> [PROBLEM]
Set down the data again exactly. Pictures are not part of the copy.

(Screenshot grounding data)
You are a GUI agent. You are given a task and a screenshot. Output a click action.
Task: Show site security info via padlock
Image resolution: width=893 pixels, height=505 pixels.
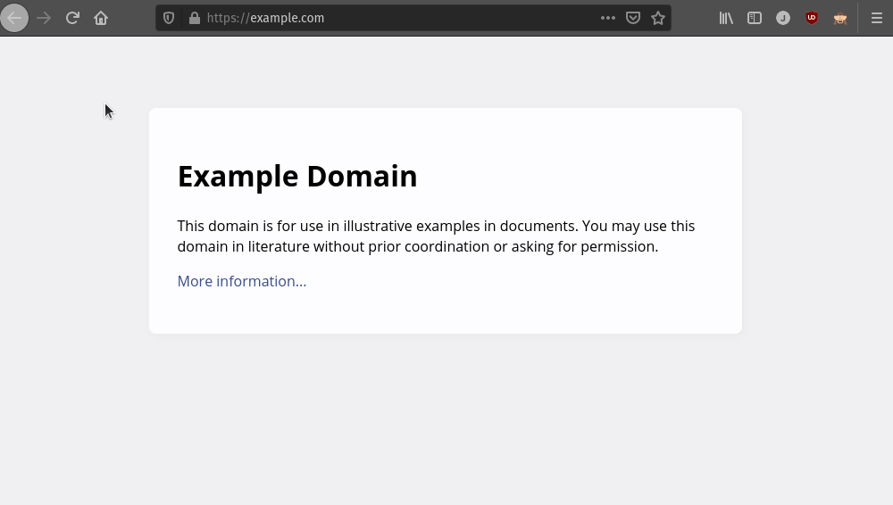point(194,18)
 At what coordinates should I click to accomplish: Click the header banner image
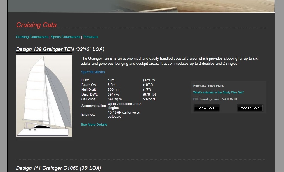141,6
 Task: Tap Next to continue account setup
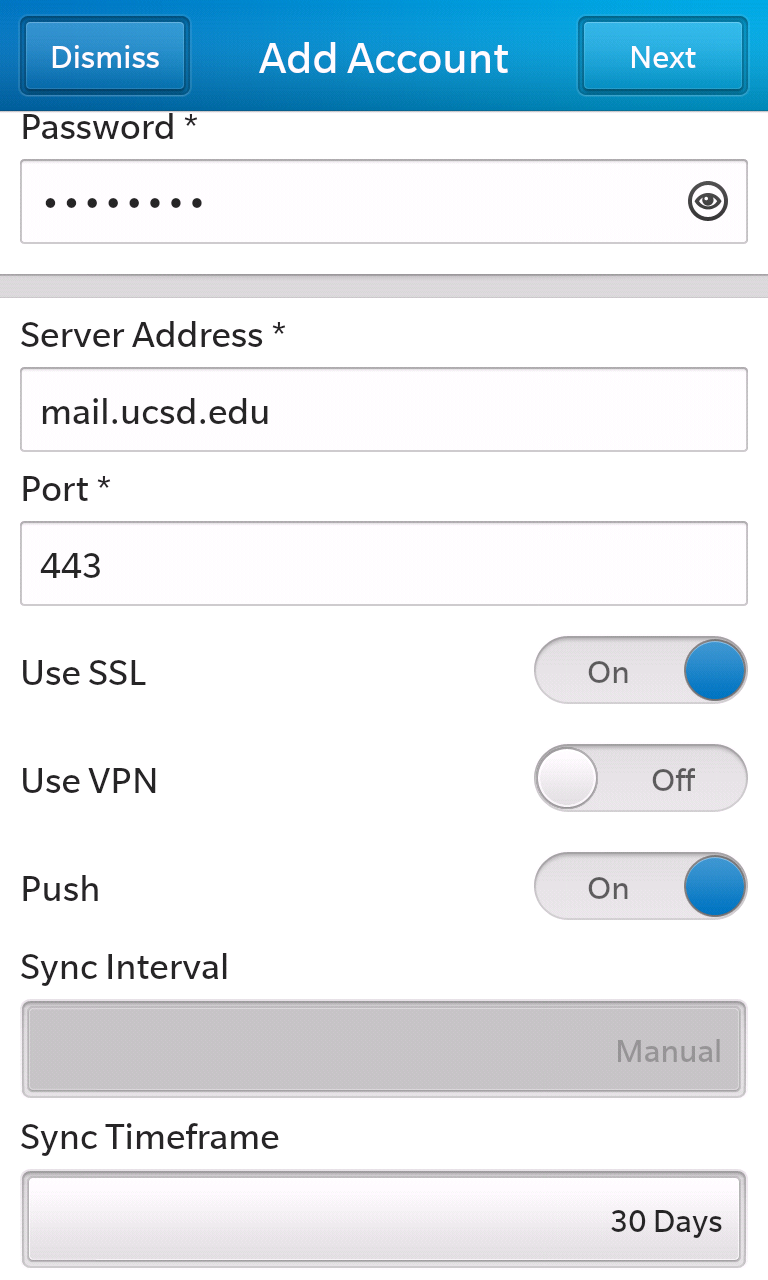pos(662,56)
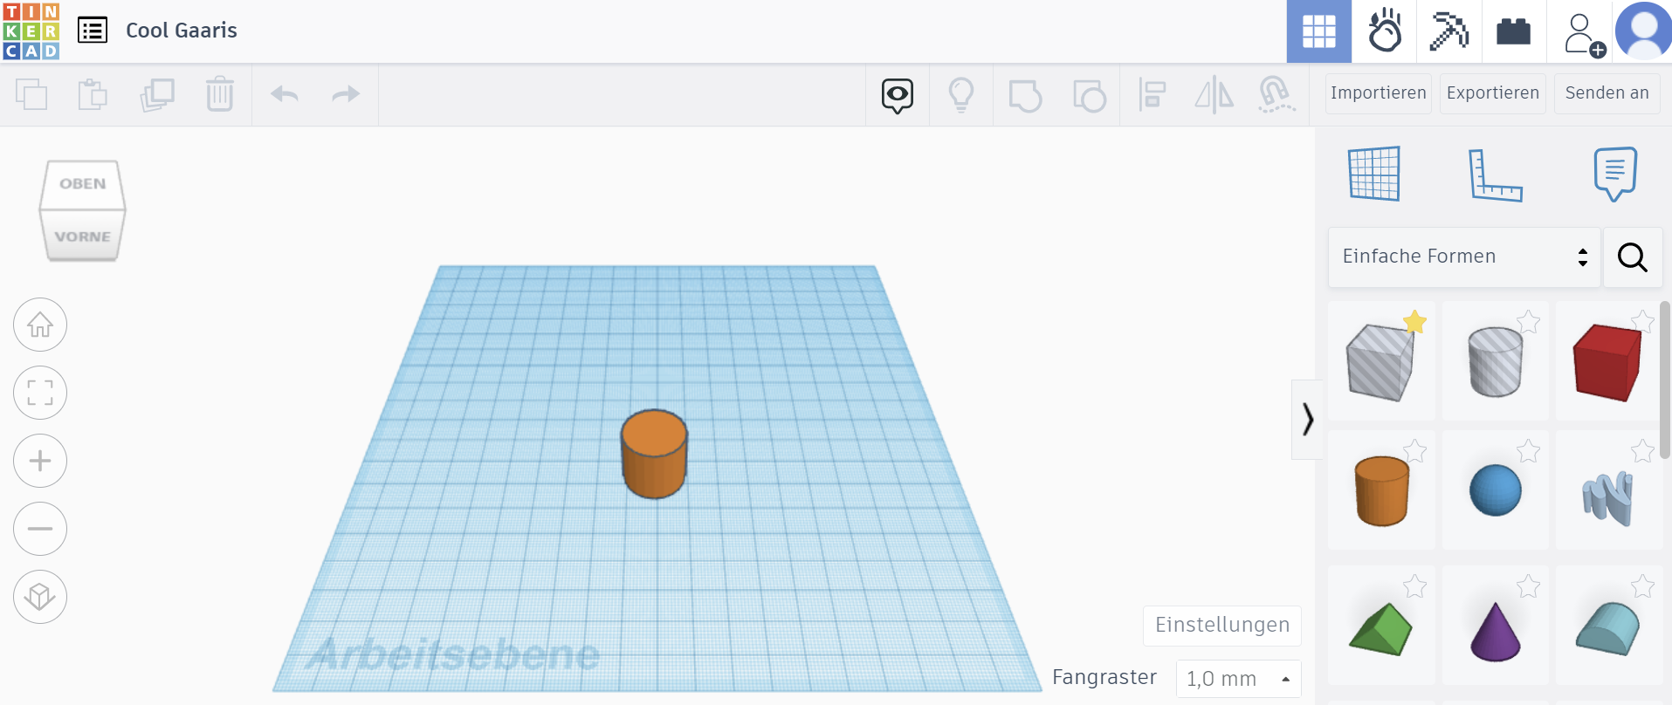Collapse the shapes panel with chevron
This screenshot has height=705, width=1672.
click(x=1307, y=420)

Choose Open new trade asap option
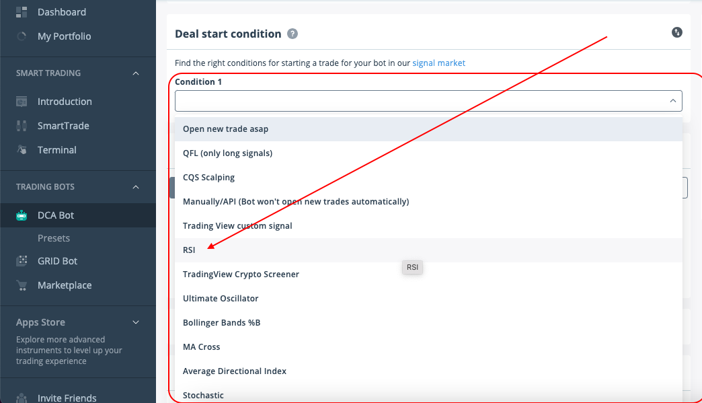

> [SOLUTION FOR THIS EXERCISE]
You are a GUI agent. You are given a task and a screenshot. Output a click action.
Task: Show site security info via padlock
Image resolution: width=893 pixels, height=505 pixels.
point(194,18)
 At what coordinates should I click to accomplish: Click the header banner image
141,6
 Task: Tap Next to continue account setup
pos(662,56)
Collapse the shapes panel with chevron
This screenshot has height=705, width=1672.
click(x=1307, y=420)

Choose Open new trade asap option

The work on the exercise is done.